Monday, October 31, 2016

Postal Service Throws The Election Again - Musings on A Campaign (Almost) Passed

By Mel Carriere

This election season was brutal, and it's not quite over yet.  Here in San Diego it seems that political mail volume soared to new heights, even as voter apathy soared to new heights along with it.  Although many of us are not enthusiastic about going to the polls next Tuesday, November 8th, the mass mailers more than covered the enthusiasm gap by inundating maiboxes with a paper tsunami that literally leveled everything in its path, particularly me.  All of this laborious lugging of ballots, voters guides, revisions to voters guides, and knife thin political ads ranging from postcard to poster size has sent me home exhausted and nursing deep paper cuts, every day.

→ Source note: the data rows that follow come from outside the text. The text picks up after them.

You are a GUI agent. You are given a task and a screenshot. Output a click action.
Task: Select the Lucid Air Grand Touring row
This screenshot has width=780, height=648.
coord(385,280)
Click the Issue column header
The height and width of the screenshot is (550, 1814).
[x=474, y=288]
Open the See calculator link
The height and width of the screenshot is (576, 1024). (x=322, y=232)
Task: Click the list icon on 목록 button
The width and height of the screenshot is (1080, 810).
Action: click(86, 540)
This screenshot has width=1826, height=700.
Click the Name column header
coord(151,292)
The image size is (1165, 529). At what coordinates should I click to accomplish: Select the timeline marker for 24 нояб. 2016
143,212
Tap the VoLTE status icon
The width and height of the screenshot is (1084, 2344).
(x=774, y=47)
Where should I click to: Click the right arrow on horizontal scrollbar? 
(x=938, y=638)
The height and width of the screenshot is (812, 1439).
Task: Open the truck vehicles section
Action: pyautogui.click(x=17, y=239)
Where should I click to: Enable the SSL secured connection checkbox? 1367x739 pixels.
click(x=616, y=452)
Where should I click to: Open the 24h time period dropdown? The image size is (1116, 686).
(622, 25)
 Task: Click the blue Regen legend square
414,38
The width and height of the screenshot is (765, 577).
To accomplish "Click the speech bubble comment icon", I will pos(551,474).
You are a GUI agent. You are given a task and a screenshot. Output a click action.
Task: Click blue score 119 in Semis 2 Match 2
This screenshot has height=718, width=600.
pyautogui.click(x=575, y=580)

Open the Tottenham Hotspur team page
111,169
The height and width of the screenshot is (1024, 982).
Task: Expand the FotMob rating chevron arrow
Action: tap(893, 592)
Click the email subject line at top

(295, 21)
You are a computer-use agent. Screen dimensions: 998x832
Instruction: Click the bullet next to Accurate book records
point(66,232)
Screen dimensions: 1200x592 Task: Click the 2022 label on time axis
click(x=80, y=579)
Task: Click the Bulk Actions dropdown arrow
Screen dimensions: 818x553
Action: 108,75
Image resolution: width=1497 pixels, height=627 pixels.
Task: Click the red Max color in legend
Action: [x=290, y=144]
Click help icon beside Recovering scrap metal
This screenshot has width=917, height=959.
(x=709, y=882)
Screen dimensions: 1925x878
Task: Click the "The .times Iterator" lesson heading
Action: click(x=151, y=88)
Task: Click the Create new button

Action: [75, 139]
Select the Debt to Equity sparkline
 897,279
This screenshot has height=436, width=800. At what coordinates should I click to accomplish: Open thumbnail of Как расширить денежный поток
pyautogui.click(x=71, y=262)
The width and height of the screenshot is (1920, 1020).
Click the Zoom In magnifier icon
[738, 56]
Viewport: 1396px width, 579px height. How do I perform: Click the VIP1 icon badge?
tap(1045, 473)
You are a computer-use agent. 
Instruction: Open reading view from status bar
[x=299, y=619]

The question is whether the American public, or even the candidates who benefit from this holocaust of trees, this mass defoliation of millions of acres of irreplaceable forest, thank us for our efforts spent wearing down our already impaired muscles and joints with this extra burden of paper that doesn't weigh much per piece but has your straining satchel scraping the sidewalk when you stuff the blue canvas bag so tight that the seams start to split.  No, rather than express their undying gratitude for our efforts in making democracy work, they are already shouting "rigged election," and lining up to lynch a letter carrier on every street corner.  

Instead of looking in the mirror and saying "I suck, I am a totally uninspiring, uncharismatic, unabashedly unprincipled, unloved, unpleasant, uncouth undesirable," failed candidates and causes are looking to throw you, just an underpaid, underappreciated underling, under the bus.  Every public office-seeker keeps a stable full of scapegoats for pets to drag out bleating and head-butting in the event of failure, and one of these always has a postal logo emblazoned in bold blue letters across the horny nubs on top of its head.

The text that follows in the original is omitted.